The study of representation has been a major research field in quantitative empirical political science but conceptual work in political theory is limited to a few landmark studies. While political theorists have developed sophisticated and multidimensional models of representation, empiricists have almost exclusively relied on a simplistic and unidimensional modelling of representative processes. We contend that although this ‘theory-empirics gap’ can never be closed entirely, it is much wider than it would have to be, due to several incompatibilities between the extant theoretical and empirical research on representation. We discuss these incompatibilities and argue that a ‘synthesis model’ of representation that is both faithful to political theorists’ conceptual impulses and operationalizable for empiricists must achieve four things: 1) explicitly account for the existence of parties as well as SMD versus PR electoral systems; 2) overcome the focus on unobservable cognitive processes within the representative; 3) abstain from the construction of Weberian ideal type-representatives; and 4) limit itself to institutionalized political representation.
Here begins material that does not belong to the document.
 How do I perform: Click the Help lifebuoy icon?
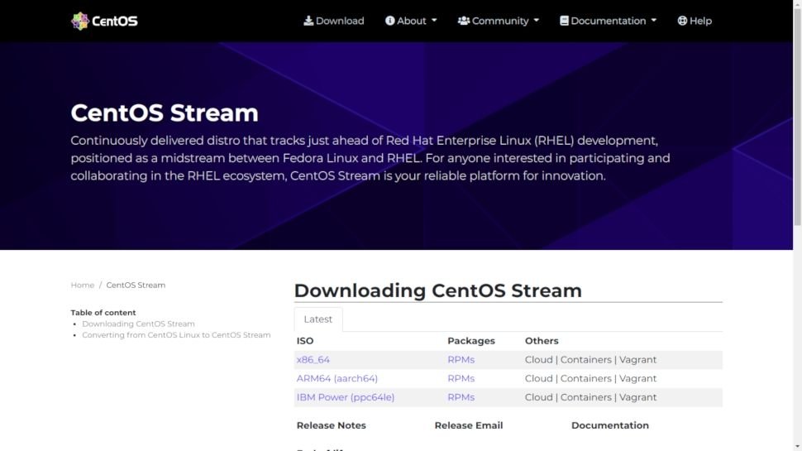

We develop the central tenets of such a model by discussing four theoretical dimensions of representation that have empirical correlates relating to representatives as well as voters: (a) surrogation (claiming and choosing constituents), (b) justification (providing reasons for actions), (c) personalization (relying on judgement), and (d) responsiveness (reacting to constituents). Interestingly, three of these four dimensions (i.e. a-c) have received very limited attention in empirical work. We sketch an empirical research programme on multidimensional representation focusing on these ‘understudied’ dimensions.